技能系の作業においては、熟練者の中に存在するノウハウ・暗黙知をいかに引出し、文書化できるかがポイントとなるため、現場での観察やヒアリングが大事です。
まず現場の人の協力を得るように働き掛けること。そして、ビデオや写真、ネットワークカメラなどを活用して作業を記録し、マニュアルのアウトラインを描き、その上でベテランの作業者にヒアリングを行います。
マニュアルのアウトライン
技能系の作業をマニュアルにまとめる場合は、以下を踏まえるようにします。
1.作業名、作業の概要(目的・定義・標準作業時間)を明記します。
2.作業条件、順守事項を明記します。
- 安全・衛生、ミスやトラブル防止などの観点から、その作業単位で必ず守るべきルールを明らかにします。(服装、事前準備、場所、点検事項など)

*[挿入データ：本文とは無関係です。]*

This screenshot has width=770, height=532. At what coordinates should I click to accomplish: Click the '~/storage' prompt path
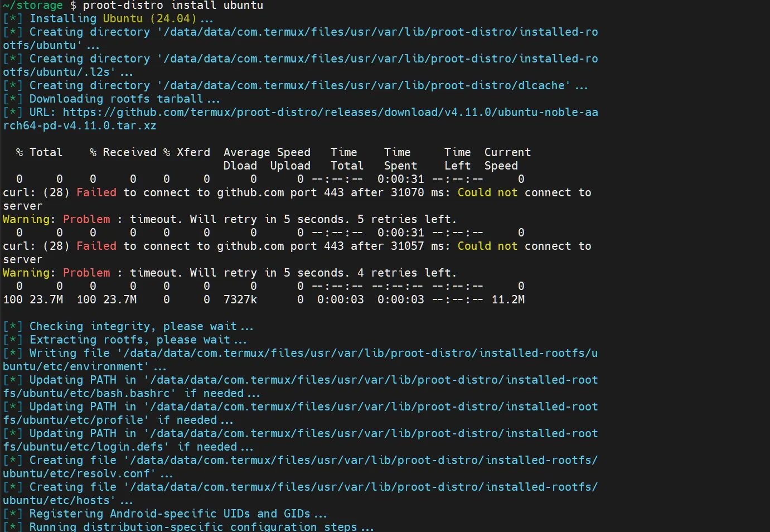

3.結果とプロセス(出来栄えとやり方)の両面から押さえます。
- 結果:完成品の規格、基準を明確にします。
- プロセス:手順の規格、基準を明確にします。
4.プロセスは、手順と手順以外のものを分けて記述します。
- 手順:対象と動作(行動)を押さえて箇条書きします。
- 手順ごとのポイント:コツ、急所、禁止事項など。
- 異常対応:どんな異常が発生する可能性があり、どう対処・修正するか。
5.ビジュアル(写真・イラスト・動画)を活用します。
技能系の作業は、写真やイラスト、動画などを適切に活用すると効果が期待できます。
- 写真:実物、実際の状態を示したい場合(設備、機材、実施前・実施後の状態など)
- イラスト:部分的に強調・あるいは省略して見せたい場合(写真だと情報量が多すぎて焦点がぼける場合や現実に写真撮影が難しい場合など)
- 動画:動きを伴う作業、精密な連続動作(部品の仕上げ加工、ショベルカーの操作、包丁さばきなど)
*必要以上に画像を多用するとかえってわずらわしくなる場合があるので注意します。また、画像と手順の文章は必ず対応させること。
現場での情報収集のために
さて、現場での情報収集は簡単ではありません。
熟練者にとって身体に染みついている感覚を言葉で伝えることは難しく、そもそも意識にすらのぼらないこともあるからです。漫然とインタビューしても期待するような回答は引き出せないでしょう。
ヒアリングを行うには、事前に作業工程を整理し、全体のアウトラインを描いておくことは不可欠です。さらに技能をとらえるための切り口( 立ち位置、姿勢、視線、手の動き、力を入れる方向、力加減、時間、タイミングなど)を想定しておくようにします。 ヒアリングの際、どうすればうまくいくか、何がコツなのかという直接的な質問には答えられなくても、何を見ているか、どこで動き出すか、どうなったらダメなのかなどという聞き方をすれば答えられることもあります。ヒアリングの切り口も複数の角度から準備しておくとよいでしょう。
そして引き出したカン・コツは具体的・定量的な表現に変換します。数量で示すことが難しいものはできるだけ一般的な例を用いて、感覚を共有できるよう工夫します。
例えば、「生卵の殻を割る程度の力加減で」「角のところで全体重を乗せて......」「刃の腹で弧を描くように引いて......」「両端からの延長線が交わる点を見ながら......」「表面が木綿豆腐程度のざらつきになったら......」のような感じです。
もっとも、人によってやり方や言うことが異なる場合もありますので、できれば複数の作業者にインタビューするとよいでしょう。その上で、安全性や能率の観点からどのやり方を標準とするのかを会社として決めなくてはなりません。
前述したように、技能系作業はマニュアルを作ったからといって必ずしも全員がその通りにできるとは限りません。しかし文書化しておくことで、安全や品質の基準を明らかにし、指導の方向性を示すことができます。さらに訓練を重ねて一定品質を実現していくために、マニュアルとあわせて指導要項を整備しておくとよいでしょう。